Text block:
DE630209RO
STATE OF NEW YORK
DIVISION OF HOUSING AND COMMUNITY RENEWAL
OFFICE OF RENT ADMINISTRATION
GERTZ PLAZA
92-31 UNION HALL STREET
JAMAICA, NEW YORK 11433
----------------------------------x
IN THE MATTER OF THE ADMINISTRATIVE ADMINISTRATIVE REVIEW
APPEAL OF DOCKET NO.: DE630209RO
RENT ADMINISTRATOR'S
DOCKET NO.: CH630120B
Interboro Holding Co.
et.al. Blaser
PETITIONER
----------------------------------x
ORDER AND OPINION DENYING PETITION FOR ADMINISTRATIVE REVIEW
On May 11, 1989, the above-named petitioner-owner filed a
petition for administrative review (PAR) of an order issued on
April 26, 1989, by the Rent Administrator, concerning the housing
accommodation known as 2420 Morris Avenue, Various apartments,
Bronx, N.Y. wherein the Administrator determined that there had
been a decrease in services building wide and reduced the rent
accordingly effective November 1, 1988.
The Commissioner has reviewed all of the evidence in the
record and has carefully considered that portion of the record
relevant to the issue raised by the administrative appeal.

Data section:
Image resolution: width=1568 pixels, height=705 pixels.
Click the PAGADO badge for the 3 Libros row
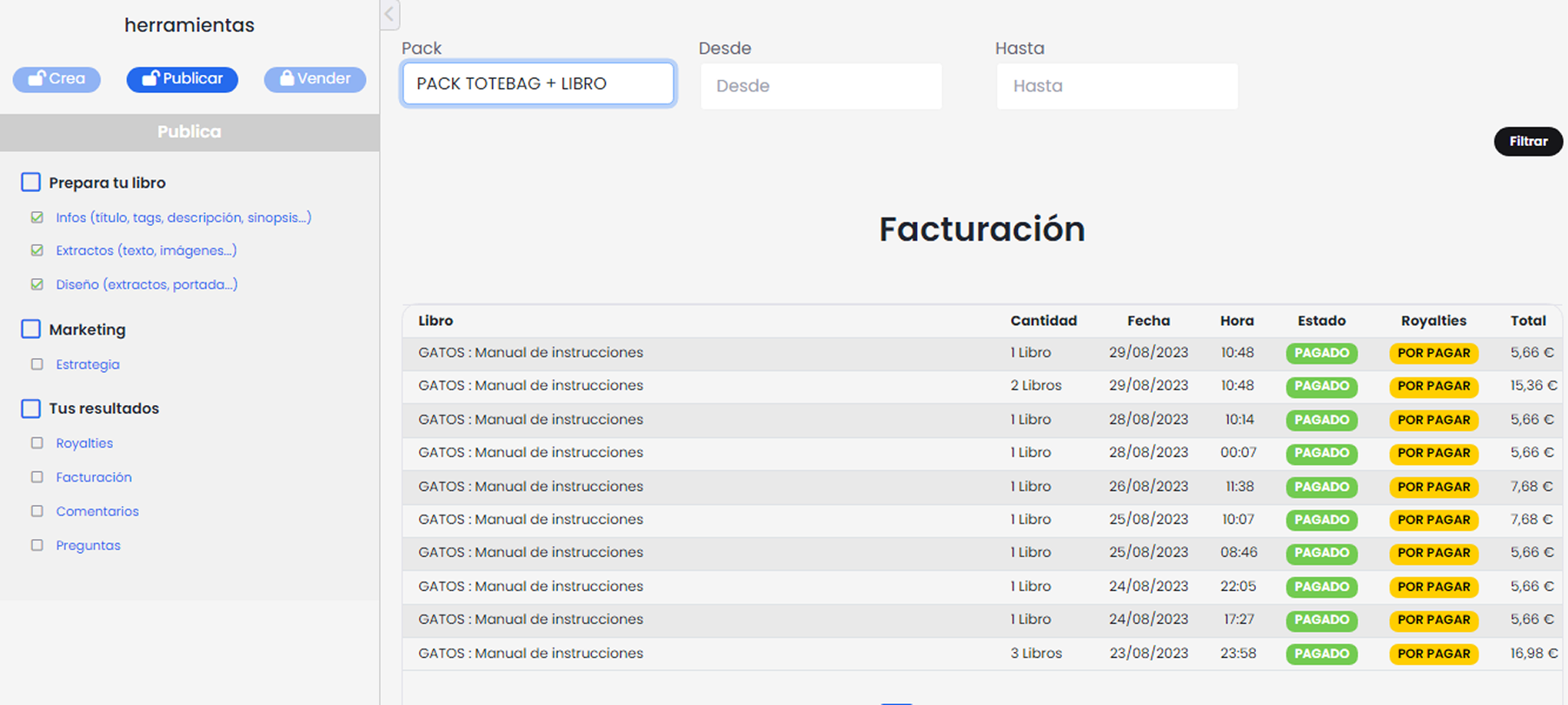1321,654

Stated goal 1: In the rent order, what address is given for the housing accommodation?
Stated goal 2: Rewrite everything in the rent order from "et.al. Blaser" down to "the administrative appeal.", replacing "carefully" with "thoroughly".
Stated goal 3: Pick up the rent order for 2420 Morris Avenue after its last sentence and continue it.

Output 1: 2420 Morris Avenue, Various apartments, Bronx, N.Y.

Output 2:
et.al. Blaser
PETITIONER
----------------------------------x
ORDER AND OPINION DENYING PETITION FOR ADMINISTRATIVE REVIEW
On May 11, 1989, the above-named petitioner-owner filed a
petition for administrative review (PAR) of an order issued on
April 26, 1989, by the Rent Administrator, concerning the housing
accommodation known as 2420 Morris Avenue, Various apartments,
Bronx, N.Y. wherein the Administrator determined that there had
been a decrease in services building wide and reduced the rent
accordingly effective November 1, 1988.
The Commissioner has reviewed all of the evidence in the
record and has thoroughly considered that portion of the record
relevant to the issue raised by the administrative appeal.

Output 3:
This proceeding was commenced by the filing of a complaint of
decrease in services on August 30, 1988. An inspection conducted
by a Division employee on March 14, 1989 confirmed the existence of
some of the complained of conditions resulting in the
Administrator's order hereunder review.
In the PAR, the owner claims that the conditions for which the
rent was reduced are not the services which the tenants complained
of; that the failure to notify the owner of the reduced service
prior to the reduction of the rent is a deprivation of due process;
that the rent reduction is not consistent with Policy Statement 89-
1 which, the owner contends, holds that a rent reduction will not
be ordered where the alleged failure to maintain services involves
a minor condition that occurs normally despite ongoing maintenance
or recurs from time to time and is addressed through periodic
maintenance; that the agency has held that routine maintenance
problems do not warrant a rent reduction; and, that all services
were restored before the order was issued. The owner further
DE630209RO
states in his PAR that the basement hallway was cleaned "that
afternoon" and auto parts were placed there by a tenant and were
disposed of the "next day"; that the empty tanks were hot water
tanks installed to provide heat and hot water while the main boiler
was being repaired and that the tanks remained on the premises
until the boiler company completed the necessary repairs; and that
the conditions found by the inspector were neither essential nor a
substantial deterioration of the housing accommodation.
The owner's PAR was served on the tenants on September 5,
1989. Various tenants responded claiming that the building is not
well maintained, that the halls are not swept, mopped, or waxed
daily as claimed.
The Commissioner is of the opinion that the petition should be
denied.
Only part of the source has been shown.